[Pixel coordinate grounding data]

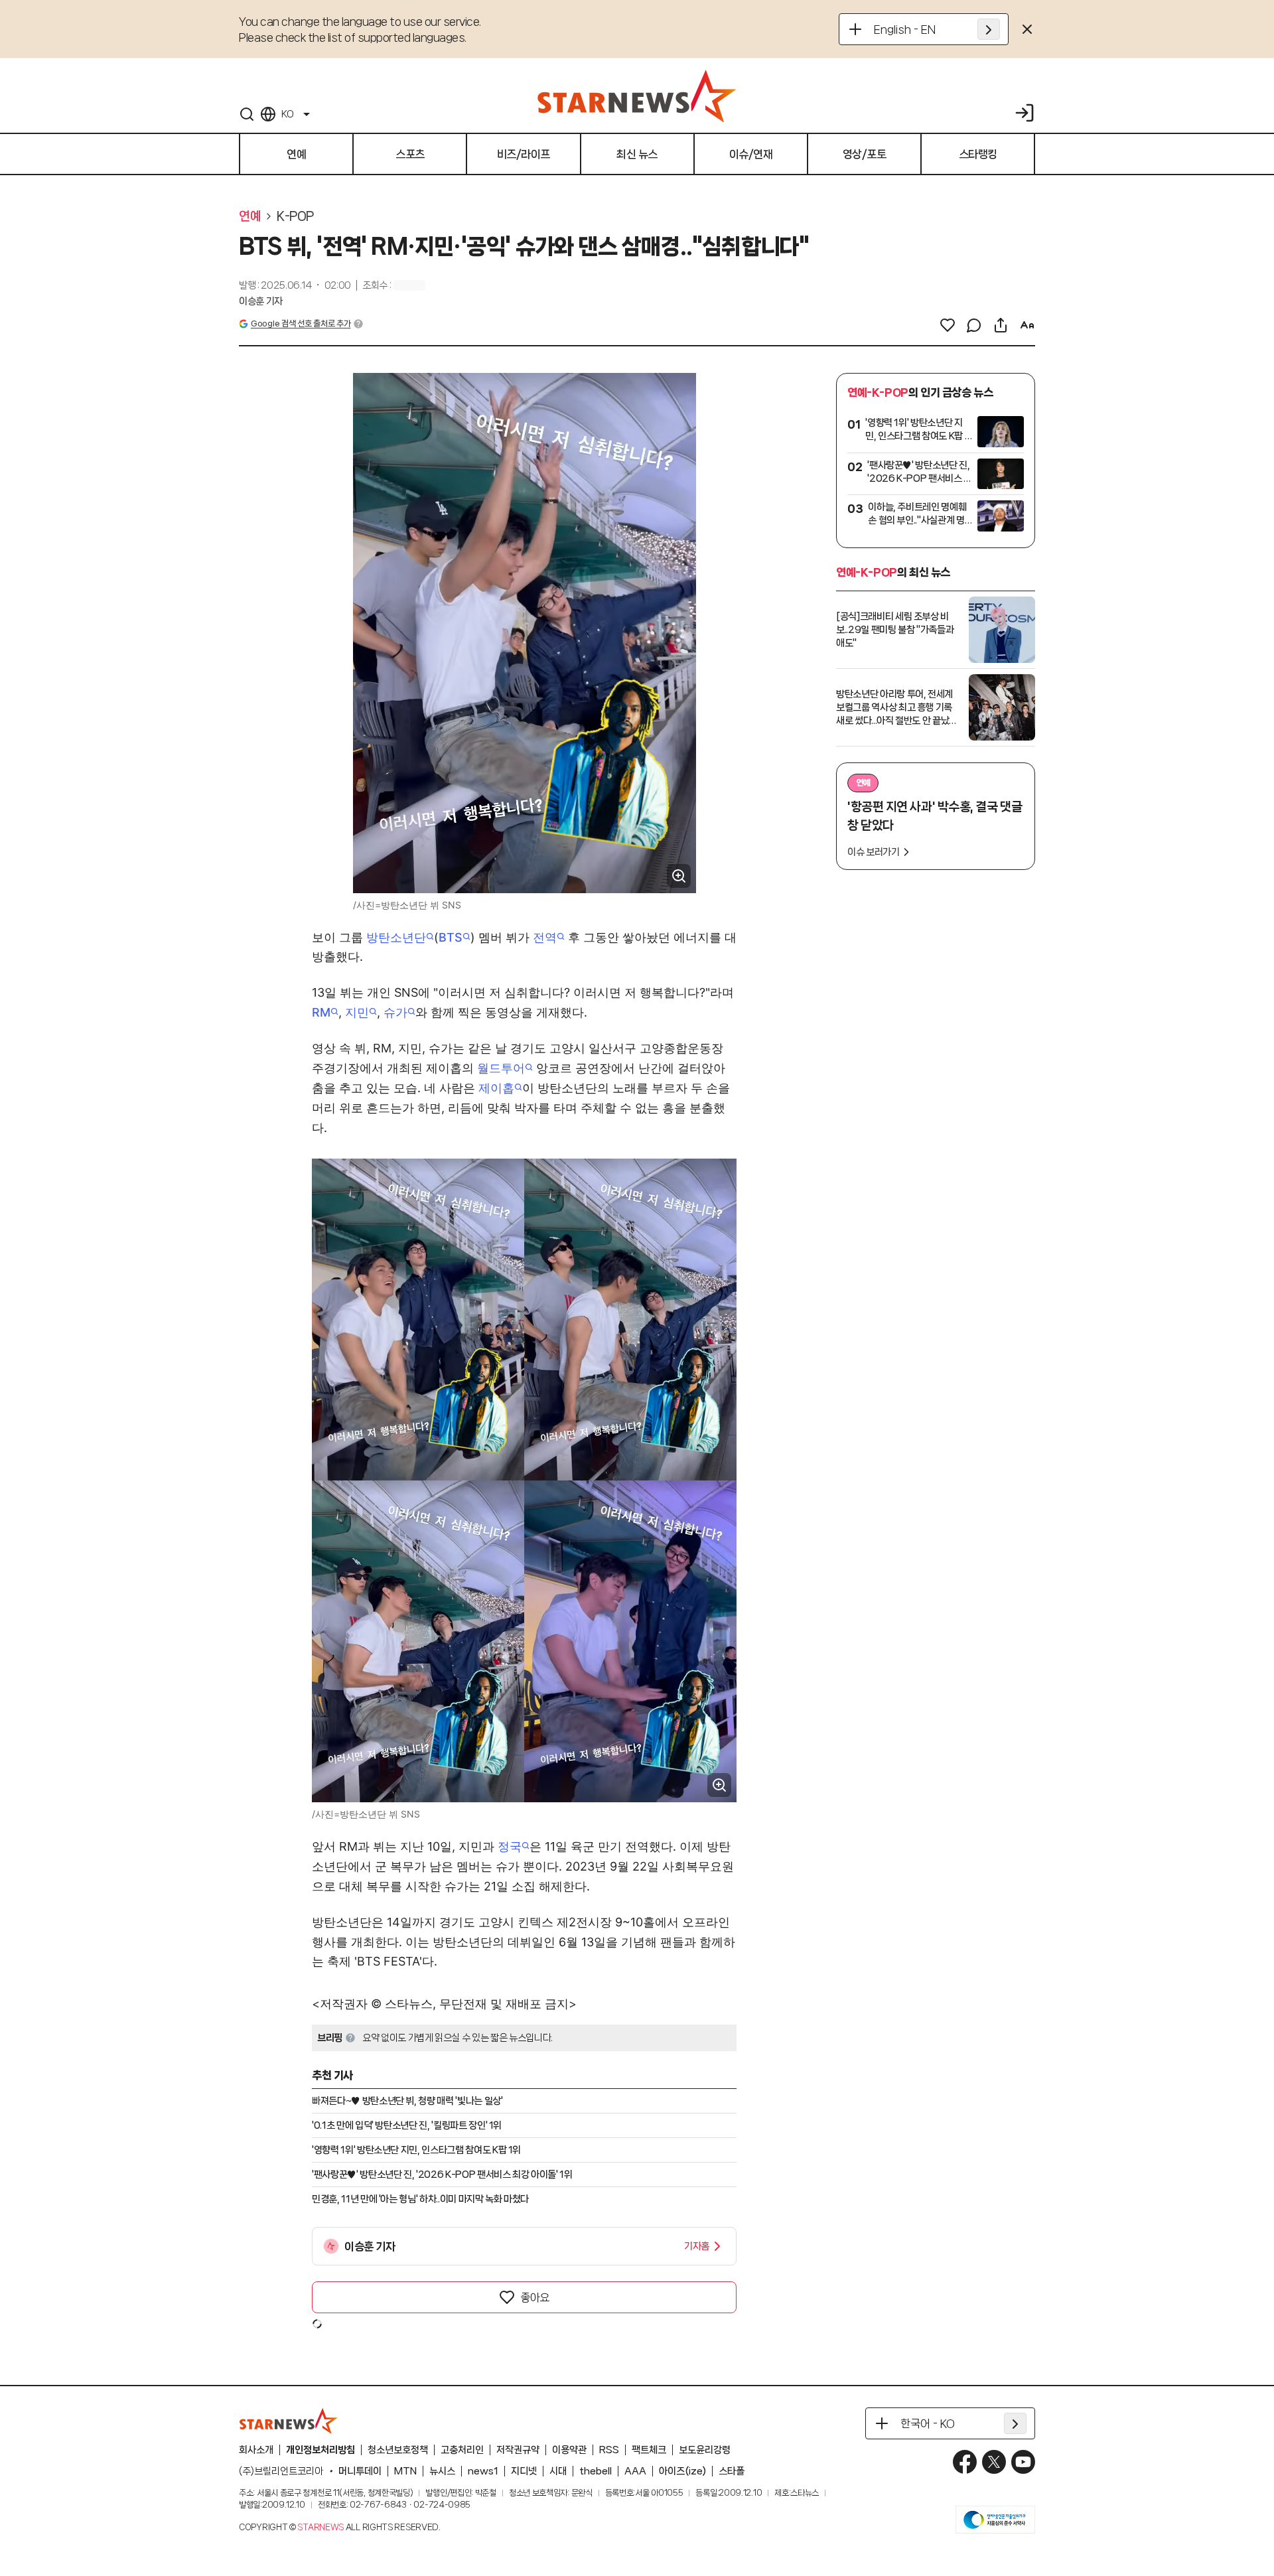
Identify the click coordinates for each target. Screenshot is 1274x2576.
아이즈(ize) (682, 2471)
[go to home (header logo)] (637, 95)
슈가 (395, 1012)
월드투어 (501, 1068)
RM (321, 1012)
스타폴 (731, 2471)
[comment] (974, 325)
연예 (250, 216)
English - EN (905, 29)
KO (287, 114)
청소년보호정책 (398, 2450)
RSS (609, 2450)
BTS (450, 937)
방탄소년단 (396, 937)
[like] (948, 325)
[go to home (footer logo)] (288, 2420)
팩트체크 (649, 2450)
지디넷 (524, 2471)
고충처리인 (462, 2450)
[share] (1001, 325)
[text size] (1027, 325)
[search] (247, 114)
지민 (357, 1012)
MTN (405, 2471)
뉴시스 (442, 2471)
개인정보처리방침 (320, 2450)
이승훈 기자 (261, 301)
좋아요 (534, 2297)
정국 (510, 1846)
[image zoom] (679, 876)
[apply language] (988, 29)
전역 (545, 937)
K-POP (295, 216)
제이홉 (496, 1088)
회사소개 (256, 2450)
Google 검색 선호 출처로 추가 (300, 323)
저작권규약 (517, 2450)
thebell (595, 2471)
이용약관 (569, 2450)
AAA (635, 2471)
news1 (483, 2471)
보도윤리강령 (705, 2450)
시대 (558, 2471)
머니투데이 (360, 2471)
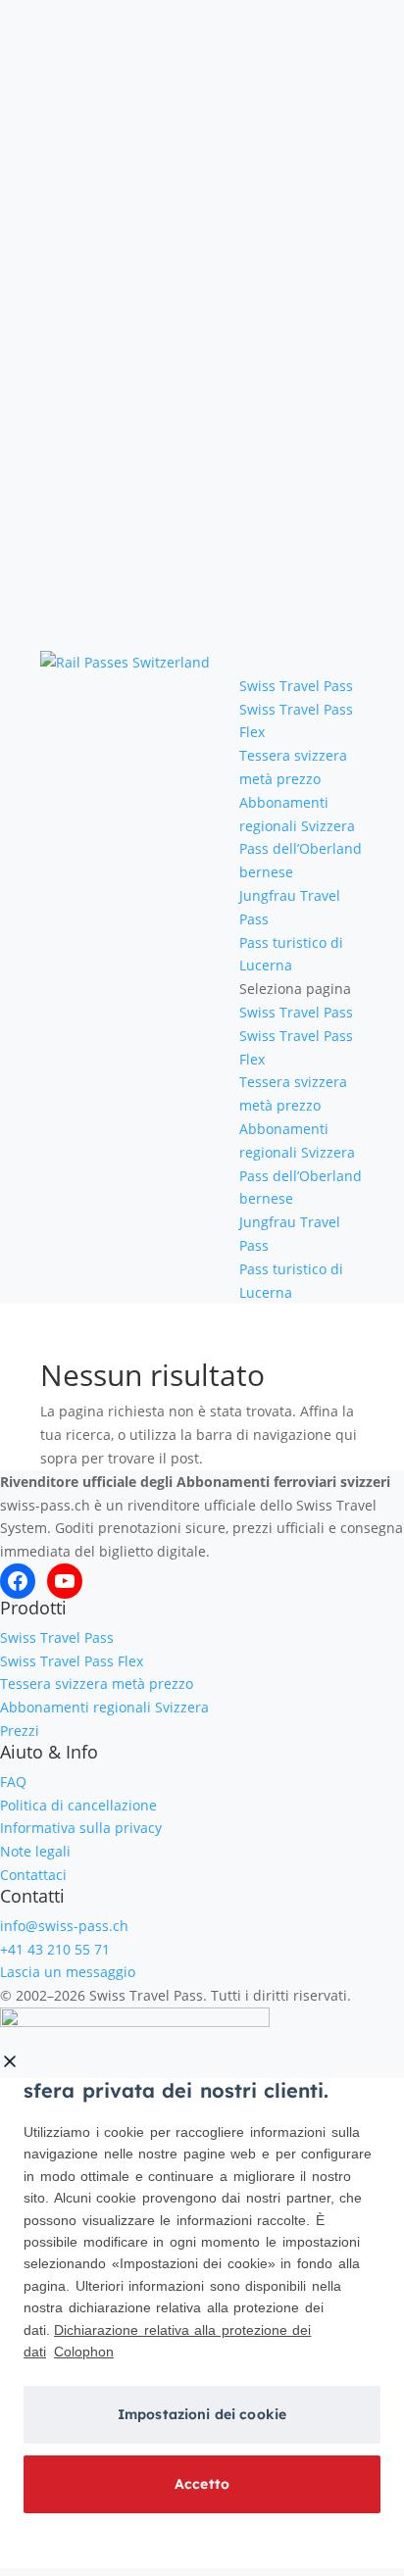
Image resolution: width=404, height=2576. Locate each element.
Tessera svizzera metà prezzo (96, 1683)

(WHAT THE TASK ASKS): The entries above need to be printed again exactly; please exclude all pictures.

(EXERCISE RESULT):
Identify the click coordinates for each target. Screenshot is 1274x2576.
아이즈(ize) (682, 2471)
[go to home (header logo)] (637, 95)
슈가 (395, 1012)
월드투어 (501, 1068)
RM (321, 1012)
스타폴 (731, 2471)
[comment] (974, 325)
연예 (250, 216)
English - EN (905, 29)
KO (287, 114)
청소년보호정책 (398, 2450)
RSS (609, 2450)
BTS (450, 937)
방탄소년단 (396, 937)
[like] (948, 325)
[go to home (footer logo)] (288, 2420)
팩트체크 (649, 2450)
지디넷 (524, 2471)
고충처리인 (462, 2450)
[share] (1001, 325)
[text size] (1027, 325)
[search] (247, 114)
지민 (357, 1012)
MTN (405, 2471)
뉴시스 (442, 2471)
개인정보처리방침 (320, 2450)
이승훈 기자 (261, 301)
좋아요 (534, 2297)
정국 (510, 1846)
[image zoom] (679, 876)
[apply language] (988, 29)
전역 (545, 937)
K-POP (295, 216)
제이홉 (496, 1088)
회사소개 (256, 2450)
Google 검색 선호 출처로 추가 (300, 323)
저작권규약 (517, 2450)
thebell (595, 2471)
이용약관 (569, 2450)
AAA (635, 2471)
news1 (483, 2471)
보도윤리강령 (705, 2450)
시대 (558, 2471)
머니투데이 (360, 2471)
Image resolution: width=404, height=2576. Locate each element.
Tessera svizzera metà prezzo (96, 1683)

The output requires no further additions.